Exercise directions - Please give every row again with "GUI agent" renamed to "interface agent" throughout, leaving all else unchanged.

>>

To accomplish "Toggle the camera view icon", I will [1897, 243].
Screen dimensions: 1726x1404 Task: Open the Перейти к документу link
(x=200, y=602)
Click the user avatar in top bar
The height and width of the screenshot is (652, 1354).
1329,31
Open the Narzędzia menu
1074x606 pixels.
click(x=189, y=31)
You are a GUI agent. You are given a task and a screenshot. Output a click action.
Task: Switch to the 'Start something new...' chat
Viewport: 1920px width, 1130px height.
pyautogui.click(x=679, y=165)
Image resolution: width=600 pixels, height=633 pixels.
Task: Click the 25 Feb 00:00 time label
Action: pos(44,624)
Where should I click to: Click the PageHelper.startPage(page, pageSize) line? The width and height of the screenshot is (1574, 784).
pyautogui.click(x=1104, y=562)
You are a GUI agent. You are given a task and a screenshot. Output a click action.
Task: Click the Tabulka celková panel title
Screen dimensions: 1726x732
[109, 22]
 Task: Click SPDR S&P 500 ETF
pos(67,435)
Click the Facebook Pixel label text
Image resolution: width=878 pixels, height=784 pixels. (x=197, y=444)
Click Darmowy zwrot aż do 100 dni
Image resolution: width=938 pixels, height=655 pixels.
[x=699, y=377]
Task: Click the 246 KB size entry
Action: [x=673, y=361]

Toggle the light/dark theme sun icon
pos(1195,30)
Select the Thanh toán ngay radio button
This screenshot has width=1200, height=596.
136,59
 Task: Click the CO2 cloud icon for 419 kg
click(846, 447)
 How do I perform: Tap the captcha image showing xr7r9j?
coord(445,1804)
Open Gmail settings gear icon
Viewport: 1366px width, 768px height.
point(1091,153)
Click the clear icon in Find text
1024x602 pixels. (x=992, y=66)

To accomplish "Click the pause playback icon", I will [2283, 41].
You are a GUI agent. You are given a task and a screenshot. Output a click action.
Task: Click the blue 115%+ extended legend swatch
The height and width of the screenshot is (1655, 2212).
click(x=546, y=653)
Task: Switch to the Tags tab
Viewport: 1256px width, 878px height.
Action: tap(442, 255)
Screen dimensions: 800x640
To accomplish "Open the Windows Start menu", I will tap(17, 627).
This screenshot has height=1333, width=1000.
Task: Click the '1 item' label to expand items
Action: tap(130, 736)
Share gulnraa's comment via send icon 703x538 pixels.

<<

Response -
To accomplish "Toggle the camera view icon", I will [1897, 243].
Screen dimensions: 1726x1404 Task: Open the Перейти к документу link
(x=200, y=602)
Click the user avatar in top bar
The height and width of the screenshot is (652, 1354).
1329,31
Open the Narzędzia menu
1074x606 pixels.
click(x=189, y=31)
You are a interface agent. You are given a task and a screenshot. Output a click action.
Task: Switch to the 'Start something new...' chat
Viewport: 1920px width, 1130px height.
pyautogui.click(x=679, y=165)
Image resolution: width=600 pixels, height=633 pixels.
Task: Click the 25 Feb 00:00 time label
Action: pos(44,624)
Where should I click to: Click the PageHelper.startPage(page, pageSize) line? The width and height of the screenshot is (1574, 784).
pyautogui.click(x=1104, y=562)
You are a interface agent. You are given a task and a screenshot. Output a click action.
Task: Click the Tabulka celková panel title
Screen dimensions: 1726x732
[109, 22]
 Task: Click SPDR S&P 500 ETF
pos(67,435)
Click the Facebook Pixel label text
Image resolution: width=878 pixels, height=784 pixels. (x=197, y=444)
Click Darmowy zwrot aż do 100 dni
Image resolution: width=938 pixels, height=655 pixels.
[x=699, y=377]
Task: Click the 246 KB size entry
Action: [x=673, y=361]

Toggle the light/dark theme sun icon
pos(1195,30)
Select the Thanh toán ngay radio button
This screenshot has width=1200, height=596.
136,59
 Task: Click the CO2 cloud icon for 419 kg
click(846, 447)
 How do I perform: Tap the captcha image showing xr7r9j?
coord(445,1804)
Open Gmail settings gear icon
Viewport: 1366px width, 768px height.
point(1091,153)
Click the clear icon in Find text
1024x602 pixels. (x=992, y=66)

To accomplish "Click the pause playback icon", I will [2283, 41].
You are a interface agent. You are given a task and a screenshot. Output a click action.
Task: Click the blue 115%+ extended legend swatch
The height and width of the screenshot is (1655, 2212).
click(x=546, y=653)
Task: Switch to the Tags tab
Viewport: 1256px width, 878px height.
Action: tap(442, 255)
Screen dimensions: 800x640
To accomplish "Open the Windows Start menu", I will tap(17, 627).
This screenshot has height=1333, width=1000.
Task: Click the '1 item' label to expand items
Action: tap(130, 736)
Share gulnraa's comment via send icon 703x538 pixels.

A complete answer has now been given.